* **Given problem**: Repeat the stretch of the listing below from its first line through the line containing "Action: 893,518", including both ends, and leave the pictures out of your answer.

=== Records for processing ===

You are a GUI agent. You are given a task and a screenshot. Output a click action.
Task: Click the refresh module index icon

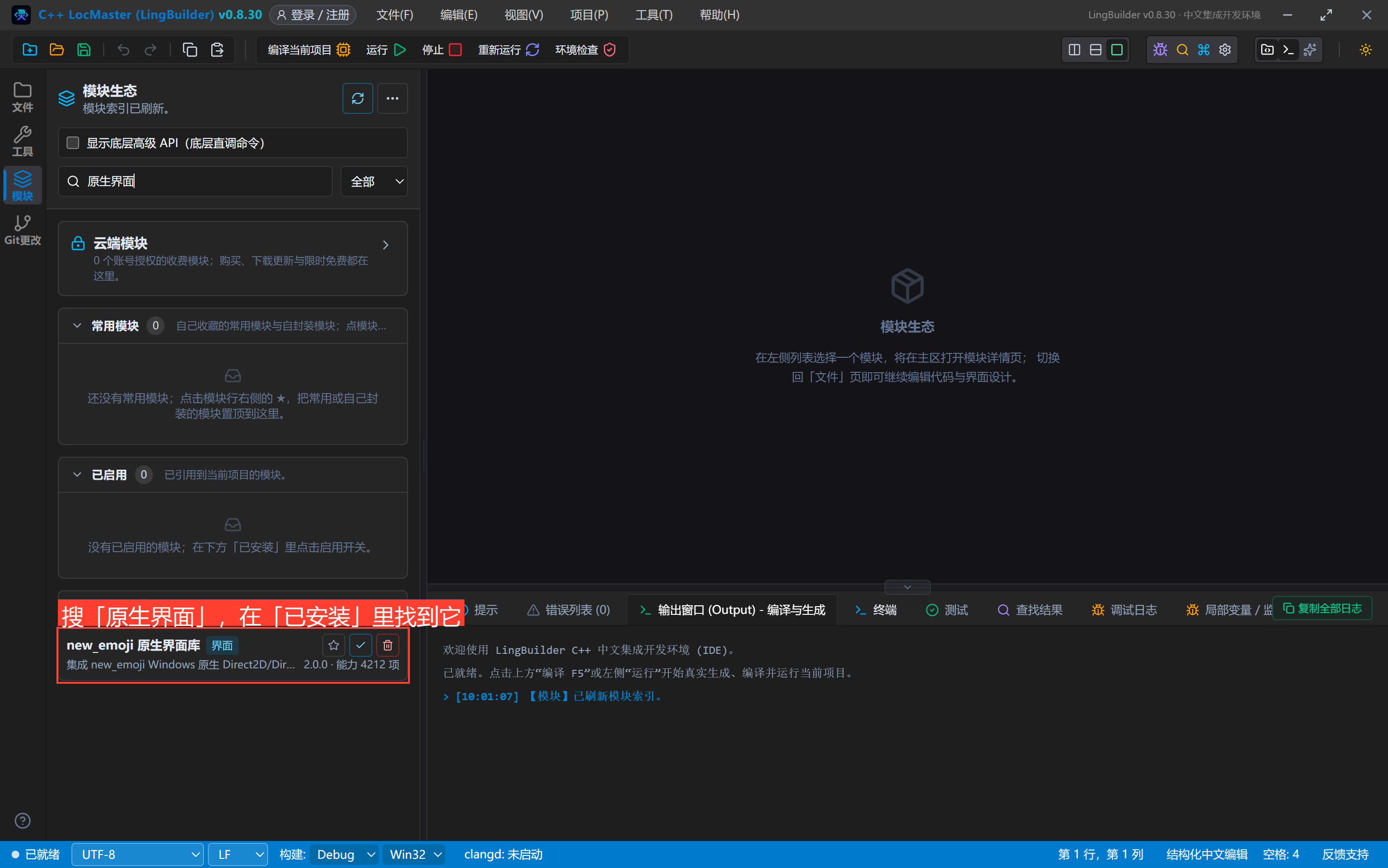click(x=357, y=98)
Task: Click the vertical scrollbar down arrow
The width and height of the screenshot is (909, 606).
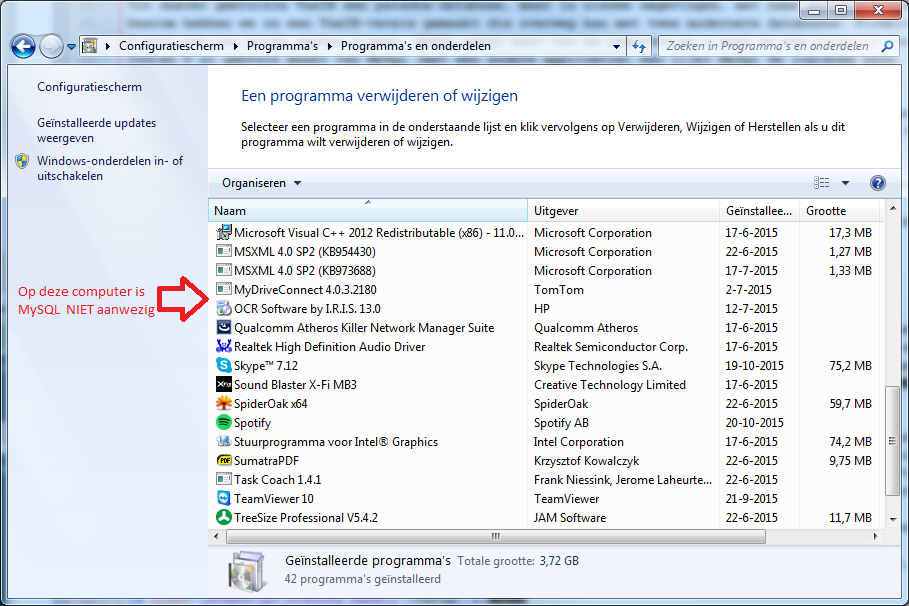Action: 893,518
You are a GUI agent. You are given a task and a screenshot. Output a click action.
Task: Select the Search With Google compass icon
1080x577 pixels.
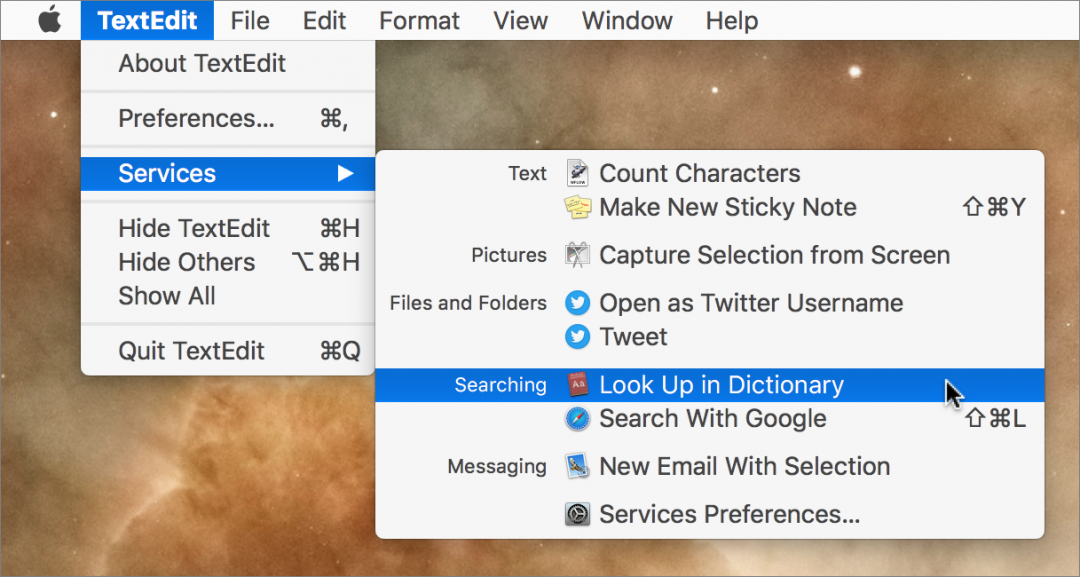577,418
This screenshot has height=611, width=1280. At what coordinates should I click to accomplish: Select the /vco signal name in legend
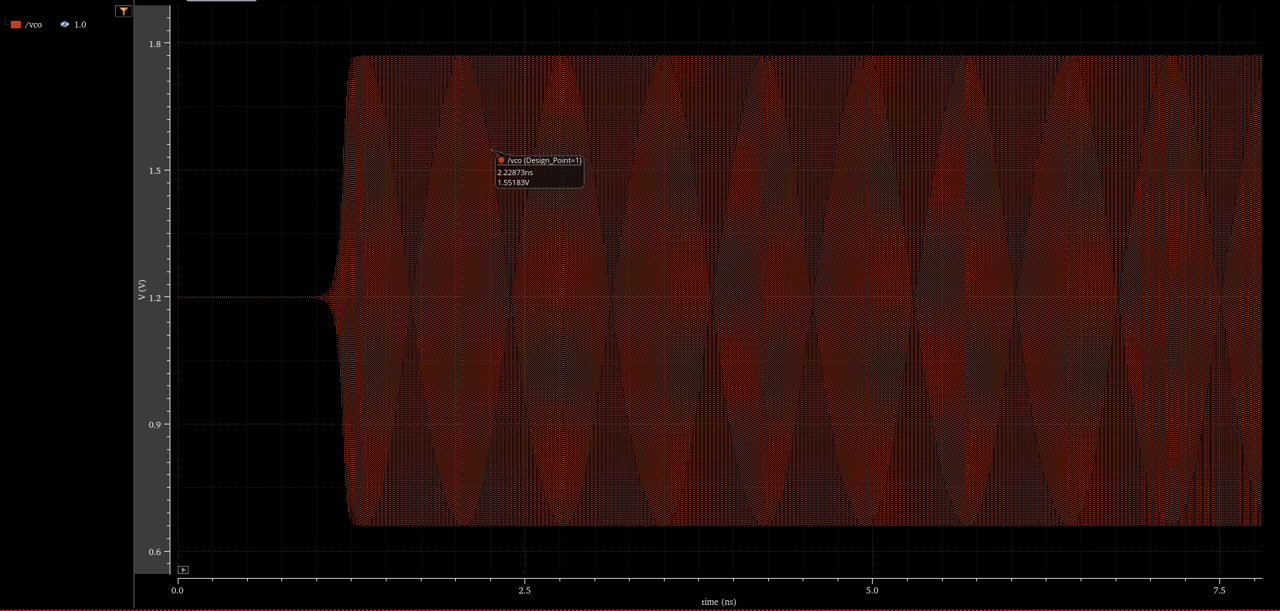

===

* **Result of the task**:
You are a GUI agent. You are given a task and a screenshot. Output a click action.
Task: Click the refresh module index icon

click(x=357, y=98)
Task: Click the vertical scrollbar down arrow
The width and height of the screenshot is (909, 606).
Action: 893,518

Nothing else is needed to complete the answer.